Thoughts and Essays that explore the world of Technology, Computers, Photography, History and Family.


Tag: Robert C. Weaver

                  Edited by Gerald Boerner


Introductory Comments:

JerryPhoto_thumb2_thumb_thumbToday’s events direct our attention to the exploration of boundaries, both physical barriers and cultural “walls”. In several cases from the early 20th century, events related to the conquering of new lands came to the forefront. Several explorers (Yes, Heather, I know that these were men, but the women’s movement had not yet reached parity) achieved new firsts: discovering the Hawaiian Islands, reaching the South Pole, and settling Australia. At these were firsts for European, white males; the native populations had known about them for centuries if not millennia!

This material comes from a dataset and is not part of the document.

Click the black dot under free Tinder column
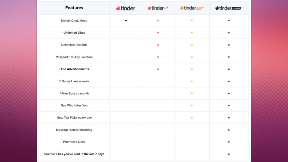 [126, 21]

There have also been breakthroughs on the cultural front. The post-World War I Peace Conference sought to forge a new world order that would live at peace with each other; World War I would become the War to End All Wars, after all. The Treaty of Versailles created a League of Nations to be a forum to forge and ensure this understanding. Then, of course, there were the events of the Civil Rights Movement of the 1960s breaking down the colored ceiling that kept African Americans from the mainstream.

About the time of our Revolutionary War (1778), an English Explorer, Captain James Cook explored the great expanses of the Pacific Oceans with two ships — the HMS Resolution and the HMS Discovery. in this year, Cook and his small fleet passed by the islands of Oahu and Kauai of the Hawaiian Island group. He would later return to land and explore these islands, and to eventually be killed on one. It is interesting to note that another phase of this exploration of the Pacific took his group along the West coast of North America, along what would become California, Oregon, and Washington.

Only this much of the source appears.